Thursday, December 22, 2011

First colored girl in the office: 1950s workplace integration

Check out this oddity from the 1950s: A dramatically-acted government film about a company hiring its first black office employee.

The film, The New Girl in the Office, was made by the President's Committee on Government Contracts, an agency created by President Dwight Eisenhower in 1953 (JFK changed the title of the agency in 1961, leaving me to believe the film is from the 1950s).

The New Girl in the Office stars Gail Fisher as Mary the aforementioned girl who gets a secretarial job in a white-owned company because of new federal equal employment policies. Employees are hostile and Mary is get the picture. The film features Ed Asner, Lou Gossett, Clarice Taylor and other actors whose faces would, along with Gail's, become familiar in the decade to come.

The film is 30 minutes long and is almost laughably dead-serious--and a little patronizing--in its earnestness. "She's gotta be so likeable, that any white girl with a chip on her shoulder would think twice before she starts any trouble," one character says.

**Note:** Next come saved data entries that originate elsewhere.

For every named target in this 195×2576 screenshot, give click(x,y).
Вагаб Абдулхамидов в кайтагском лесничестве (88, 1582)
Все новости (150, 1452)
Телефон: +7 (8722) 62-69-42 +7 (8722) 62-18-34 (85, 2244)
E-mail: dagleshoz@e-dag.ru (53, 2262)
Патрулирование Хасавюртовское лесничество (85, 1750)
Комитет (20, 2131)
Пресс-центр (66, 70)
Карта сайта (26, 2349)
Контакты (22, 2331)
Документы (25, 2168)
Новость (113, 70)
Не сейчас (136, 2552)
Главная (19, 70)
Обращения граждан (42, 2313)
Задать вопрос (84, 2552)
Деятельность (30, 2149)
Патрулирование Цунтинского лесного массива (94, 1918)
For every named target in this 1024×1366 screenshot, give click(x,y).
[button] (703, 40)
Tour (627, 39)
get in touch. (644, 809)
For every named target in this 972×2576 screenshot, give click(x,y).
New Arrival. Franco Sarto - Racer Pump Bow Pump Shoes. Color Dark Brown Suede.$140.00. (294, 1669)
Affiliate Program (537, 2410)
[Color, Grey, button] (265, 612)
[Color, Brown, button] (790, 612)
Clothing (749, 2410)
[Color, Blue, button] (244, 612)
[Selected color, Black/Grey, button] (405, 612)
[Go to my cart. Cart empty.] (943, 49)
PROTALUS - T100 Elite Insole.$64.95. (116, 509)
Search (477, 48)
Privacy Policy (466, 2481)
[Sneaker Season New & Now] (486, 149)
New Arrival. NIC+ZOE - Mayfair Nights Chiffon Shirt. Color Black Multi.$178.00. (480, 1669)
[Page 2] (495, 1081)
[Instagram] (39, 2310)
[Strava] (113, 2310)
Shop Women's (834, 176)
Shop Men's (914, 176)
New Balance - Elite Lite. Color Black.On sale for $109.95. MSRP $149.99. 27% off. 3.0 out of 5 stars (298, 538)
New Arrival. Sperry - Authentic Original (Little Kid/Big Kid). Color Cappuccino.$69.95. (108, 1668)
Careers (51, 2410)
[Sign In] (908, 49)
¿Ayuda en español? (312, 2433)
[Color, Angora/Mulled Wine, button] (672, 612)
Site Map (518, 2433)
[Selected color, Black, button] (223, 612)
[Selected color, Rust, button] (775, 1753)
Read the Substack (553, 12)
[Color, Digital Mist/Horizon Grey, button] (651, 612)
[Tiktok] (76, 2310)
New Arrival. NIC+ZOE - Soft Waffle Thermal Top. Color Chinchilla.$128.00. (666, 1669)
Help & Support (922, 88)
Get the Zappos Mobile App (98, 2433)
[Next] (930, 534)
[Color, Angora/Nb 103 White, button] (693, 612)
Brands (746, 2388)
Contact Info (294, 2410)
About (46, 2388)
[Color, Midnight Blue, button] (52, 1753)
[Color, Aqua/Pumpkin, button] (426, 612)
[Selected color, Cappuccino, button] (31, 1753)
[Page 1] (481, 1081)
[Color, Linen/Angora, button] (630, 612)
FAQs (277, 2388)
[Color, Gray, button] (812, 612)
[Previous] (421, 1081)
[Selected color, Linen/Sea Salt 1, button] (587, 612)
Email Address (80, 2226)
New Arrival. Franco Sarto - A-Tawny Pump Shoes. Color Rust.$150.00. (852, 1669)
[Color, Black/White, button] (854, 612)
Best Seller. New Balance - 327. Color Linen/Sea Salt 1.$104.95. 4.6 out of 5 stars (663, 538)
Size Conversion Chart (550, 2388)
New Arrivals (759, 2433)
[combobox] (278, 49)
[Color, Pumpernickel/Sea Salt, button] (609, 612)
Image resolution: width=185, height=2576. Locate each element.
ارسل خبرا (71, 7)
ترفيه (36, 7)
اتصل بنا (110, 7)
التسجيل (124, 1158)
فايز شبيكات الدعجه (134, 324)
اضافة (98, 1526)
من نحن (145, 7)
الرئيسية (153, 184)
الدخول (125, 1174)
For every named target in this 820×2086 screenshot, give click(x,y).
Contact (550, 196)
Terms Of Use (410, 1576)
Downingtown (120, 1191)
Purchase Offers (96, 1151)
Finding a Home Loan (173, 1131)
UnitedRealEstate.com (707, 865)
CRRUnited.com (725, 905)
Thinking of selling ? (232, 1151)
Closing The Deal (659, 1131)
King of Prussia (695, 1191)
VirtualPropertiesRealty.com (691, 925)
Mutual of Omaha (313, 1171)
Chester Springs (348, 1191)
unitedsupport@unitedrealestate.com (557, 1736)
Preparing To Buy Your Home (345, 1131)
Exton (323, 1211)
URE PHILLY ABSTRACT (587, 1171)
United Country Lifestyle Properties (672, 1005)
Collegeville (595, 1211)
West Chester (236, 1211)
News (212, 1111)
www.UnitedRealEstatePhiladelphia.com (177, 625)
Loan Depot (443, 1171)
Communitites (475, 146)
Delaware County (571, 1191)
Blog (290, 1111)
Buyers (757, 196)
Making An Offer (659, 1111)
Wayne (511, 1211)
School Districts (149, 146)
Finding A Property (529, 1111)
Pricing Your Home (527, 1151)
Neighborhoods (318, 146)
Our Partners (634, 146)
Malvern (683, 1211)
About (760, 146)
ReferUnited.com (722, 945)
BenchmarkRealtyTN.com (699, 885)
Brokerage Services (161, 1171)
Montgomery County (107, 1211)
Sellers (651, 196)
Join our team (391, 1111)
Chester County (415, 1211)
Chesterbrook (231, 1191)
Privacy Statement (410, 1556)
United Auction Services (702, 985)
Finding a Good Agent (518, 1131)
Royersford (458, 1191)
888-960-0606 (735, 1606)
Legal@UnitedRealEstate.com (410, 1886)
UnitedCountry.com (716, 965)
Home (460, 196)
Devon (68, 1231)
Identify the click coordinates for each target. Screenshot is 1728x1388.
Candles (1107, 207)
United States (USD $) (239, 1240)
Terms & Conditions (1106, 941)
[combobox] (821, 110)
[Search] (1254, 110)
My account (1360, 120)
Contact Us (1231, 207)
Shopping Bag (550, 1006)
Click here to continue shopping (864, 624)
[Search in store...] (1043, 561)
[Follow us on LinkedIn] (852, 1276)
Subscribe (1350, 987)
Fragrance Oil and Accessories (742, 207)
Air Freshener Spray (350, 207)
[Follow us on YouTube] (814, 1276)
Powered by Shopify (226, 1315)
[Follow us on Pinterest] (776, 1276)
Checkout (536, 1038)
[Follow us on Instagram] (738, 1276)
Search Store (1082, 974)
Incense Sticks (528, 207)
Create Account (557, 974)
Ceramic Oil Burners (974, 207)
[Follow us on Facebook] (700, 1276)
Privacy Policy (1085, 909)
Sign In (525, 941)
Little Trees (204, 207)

Which isn't to say there aren't some laughs here, although unintentional. The Urban League leader who tells  the very cute Mary at 11:32 that not taking chances causes one's pride to "shrink down to 10 inches" is clearly trying to send her a coded message of a different sort, ain't he? And I think the boss's secretary is passing--that's why she's accepting. The dark-haired male executive with the hot coffee fetish is also, I bet.

Some good old mid-century sexism is at play. The women are the cattiest about Mary; the guys seemed to take it in stride. One of the chicks threatens to quit, but instead of letting her go, the boss persuades her to stay to keep the other women from leaving. Pimp!

Of course, the secretaries end up accepting Mary. Even the one that threatened to quit. I wish she would have made a sequel in about 1970 when Mary goes back to school, gets her degrees, and decides to move up the ladder a little more.

As an actress, Gail Fisher was a bit of a ground-breaker herself. An early 1960s spot she did for All laundry detergent made her the first black person to have speaking lines in a national television commercial. She's best known for being Joe Mannix's secretary--and clearly he was digging on her--in the 1968 to 1975 television show Mannix. She died in 2000 at 65.